A new branch will be added to this when we study approximate solutions in the next document.

Column Space Revisited

Recall that we started this document with the attempt to look for coefficients \(\displaystyle x_{1} ,\cdots ,x_{n}\) such that the linear combination of the columns of \(\displaystyle \mathbf{A}\) with these coefficients would result in \(\displaystyle \mathbf{b}\):

\[ x_{1}\mathbf{a}_{1} +\cdots +x_{n}\mathbf{a}_{n} = \mathbf{b} \]

We did end up finding \(\displaystyle x_{1} ,\cdots ,x_{n}\). Curiously enough, we didn’t have to deal with the columns of \(\displaystyle \mathbf{A}\) as such, but with those of its cousin, the row-reduced matrix \(\displaystyle \mathbf{R}\).
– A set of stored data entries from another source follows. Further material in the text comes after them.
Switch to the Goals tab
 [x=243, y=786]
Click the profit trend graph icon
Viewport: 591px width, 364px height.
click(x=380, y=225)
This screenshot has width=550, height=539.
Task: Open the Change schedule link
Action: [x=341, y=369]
Specifically, we didn’t have to find the column space of \(\displaystyle \mathbf{A}\) explicitly. However, note that we did manage to find a basis for the column space of \(\displaystyle \mathbf{R}\) and hence its column space. Can we also extract the column space of \(\displaystyle \mathbf{A}\) somehow? The answer is yes.

We will state the answer without proof.

Column space of \(\displaystyle \mathbf{A}\)

If \(\displaystyle \mathbf{R}\) is the RREF of \(\displaystyle \mathbf{A}\), then the columns in \(\displaystyle \mathbf{A}\) corresponding to the pivot columns of \(\displaystyle \mathbf{R}\) form a basis for the column space of \(\displaystyle \mathbf{A}\).

Back to our example:

\[ \begin{bmatrix} \textcolor[rgb]{0.99,0.13,0.23}{1} & \textcolor[rgb]{0.99,0.13,0.23}{0} & -1 & 0\\ \textcolor[rgb]{0.99,0.13,0.23}{2} & \textcolor[rgb]{0.99,0.13,0.23}{1} & 0 & 1\\ \textcolor[rgb]{0.99,0.13,0.23}{3} & \textcolor[rgb]{0.99,0.13,0.23}{1} & -1 & 1 \end{bmatrix}\rightarrow \begin{bmatrix} \textcolor[rgb]{0.99,0.13,0.23}{1} & \textcolor[rgb]{0.99,0.13,0.23}{0} & -1 & 0\\ \textcolor[rgb]{0.99,0.13,0.23}{0} & \textcolor[rgb]{0.99,0.13,0.23}{1} & 2 & 1\\ \textcolor[rgb]{0.99,0.13,0.23}{0} & \textcolor[rgb]{0.99,0.13,0.23}{0} & 0 & 0 \end{bmatrix} \]

The first two columns of \(\displaystyle \mathbf{R}\) are the pivot columns. Therefore, the first two columns of \(\displaystyle \mathbf{A}\) form a basis for the column space of \(\displaystyle \mathbf{A}\).

Summary

\(\mathbf{Ax} =\mathbf{b}\) is solvable if and only if \(\mathbf{b}\) is an element of the column space of \(\mathbf{A}\). A system that admits a solution is said to be consistent. Every solution to a consistent system of equations can be expressed as \(\mathbf{x}_{p} +\mathbf{x}_{n}\), where \(\mathbf{x}_{p}\) is a particular solution and \(\mathbf{x}_{n}\) is some vector in the nullspace of \(\mathbf{A}\). By varying \(\mathbf{x}_n\), we can get all possible solutions to the system.